ラバーインダストリー 2021-07-16

 天然ゴムを取引する上で、価格指標の一つとなるのが、日本取引所グループ傘下の大阪取引所が扱う天然ゴム先物だ。国内で天然ゴムの先物取引が開始された1952年以降、価格変動リスクのヘッジだけでなく、検品制度等により品質が担保された天然ゴムを国内の需要家が調達する一つのツール、サプライチェーンの一部として機能している。

 大阪取引所が扱う天然ゴムはRSS(RibbedSmoked Sheet:燻製シートゴム)とTSR(TechnicallySpecified Rubber:技術的格付けゴム)。TSRは2018年10月に上場した。タイヤメーカーを中心に、天然ゴムを使用する製造会社のニーズがRSSからTSRに移行してきていることに対応したものだ。

 「日本に輸入される天然ゴムの80%以上がTSRであり、上場は新たなサプライチェーンの一部、市場として機能するために必要だった」(矢頭憲介大阪取引所デリバティブ市場営業部課長)。

 RSS、TSR合わせて年間で約2万トンの天然ゴムが、大阪取引所を介して実際に受け渡しされている。

 天然ゴム先物は現在、日本の大阪取引所(OSE)のほか、中国の上海期貨交易所(SHFE)と上海国際エネルギー取引所(INE)、シンガポールのシンガポール取引所(SGX)、タイのタイ先物取引所(TFEX)などで取引されている。戦前はロンドン、ニューヨークなどを中心に行われていたが、今それらに天然ゴム先物の取引はなく、その中心はアジアにある。

 日本の取引高は高度経済成長とともに伸長し、1995年には過去最大の年間取引高1,428万7,783枚を記録した。

 「その時期は、ゴムに限らず商品市場そのものが盛り上がっていたことから、取引高が非常に高かった。2000年代初頭までは、天然ゴム先物市場として世界で最も流動性の高い市場だったと言える」(同)。

 ただ、経済成長や巨大市場に支えられる形で、上海の取引高が2003年には日本を上回り、その後も拡大していくのに反比例する形で日本の取引高は次第に減少。2006年に900万枚あった取引は、2010年に300万枚ほどまで落ち込み、現在は100万枚をやや上回る規模になっている。

 「本来日本の市場は、消費地に近く流動性があるというエコシステムの一つとして認識されていたと思うが、タイヤメーカーが直接輸入するといったサプライチェーンの変化、生産拠点を海外に移すなど多様化したことで、その流動性が減少してきている」(同)。

 日本の取引所の位置づけは今どのあたりなのか。

 「RSSは、海外投資家にオープンな先物市場として世界一の市場の地位を維持しており、国際的にも未だ存在感はある」(同)。
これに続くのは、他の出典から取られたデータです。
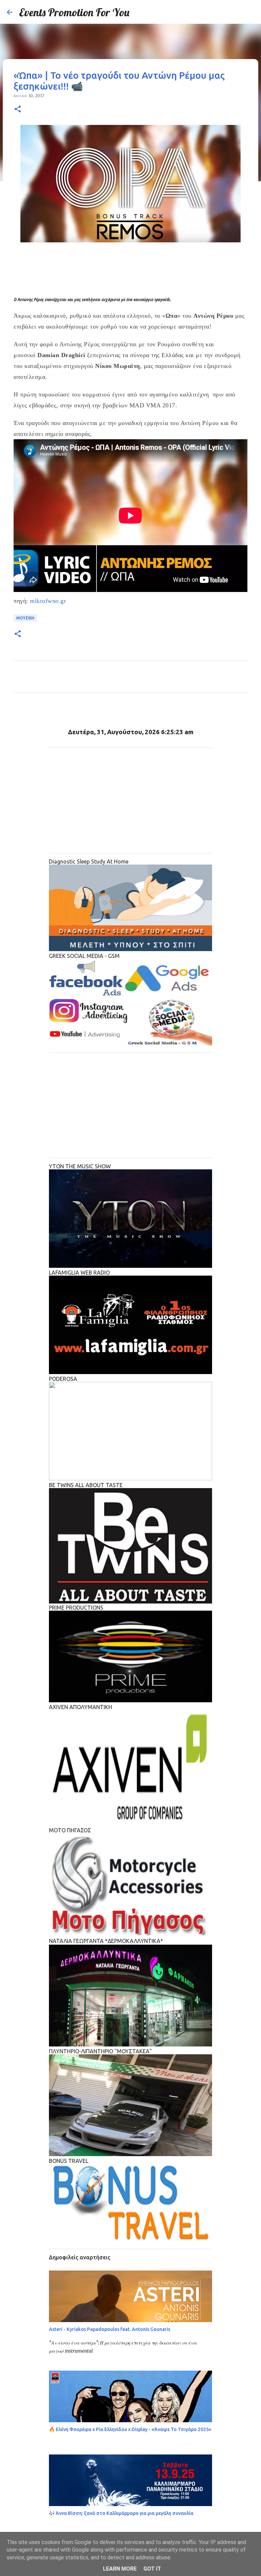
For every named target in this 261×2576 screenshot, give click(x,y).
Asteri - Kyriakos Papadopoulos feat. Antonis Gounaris (109, 2329)
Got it (152, 2568)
 一方、取引を開始して3年目になるTSRは伸び悩んでいる。大阪取引所が扱うTSRは、STRと呼ばれるタイ産のものだが、日本で多く使用されているのはSIRと呼ばれるインドネシア産。ここにギャップがある。ただ、矢頭氏は倉庫渡しのRSSと違いFOB(本船渡し)であることを活かし、中国を中心に海外向けとして拡大できないかと考える。

 「中国はSTRの需要が伸びている。上海の取引所でもSTRを扱ってはいるが、メインではない。アジアのSTR需要、サプライチェーンに入っていければと思う。市場は一度回り始めると、売り手、買い手ともに様々なプレイヤーが参入し、活気が出る。その最初の流動性をどう確保するのか。そのためには、実際の買い手をいかに市場に連れてくるか、そこがチャレンジだと思う」(同)。

 今後、大阪取引所の天然ゴム先物が果たす役割について矢頭氏は「グローバルサプライチェーンの一部として機能することが大前提になる」と話す。

 取引所が今後提供できる価値について「まだ明確に見えているわけではない」としながらも、取引所には取引や受渡制度を決定するルール作りの機能もあり、それをサステナビリティの観点で何か生かすことができないかと模索する。

 「今後、受け渡しで用いているゴムがトレーサビリティやサステナビリティの対応をきちんとしているかどうか、取引所としてその対応は避けて通れなくなると思っている。進め方やタイミングには議論の余地があり、今すぐというわけではないが、世界の方向性は変わらないだろう。ルール作りはサプライチェーン全体で取り組んでいくものと考えている。サプライチェーンの一角を担うものとして、取引所がルール作りに関与していくことは本質的に非常に重要だと考えている」(同)。

 市場へのアクセスを容易にしていく必要性も説く。

 「近年は、金融系投資家のコモディティ市場への参入が増加している。それは世界の流れであり、この流れをつかみ損ねると脱落してしまう。各々の取引所が単体で生き残っていくのは難しいと思う。現状を放っておいては、日本のゴム市場がなくなるという危機感まで持っている。日本の取引所として、なぜ日本で取引するのかというストーリーは必要で、それだけでなく日本、中国、シンガポール、タイ、インドの取引所が連携し、様々な取引ができる、市場へのアクセスを容易にできないかと考えている。ゴムを扱う取引所全体でパイを拡大させていかなければならいないだろう」(同)。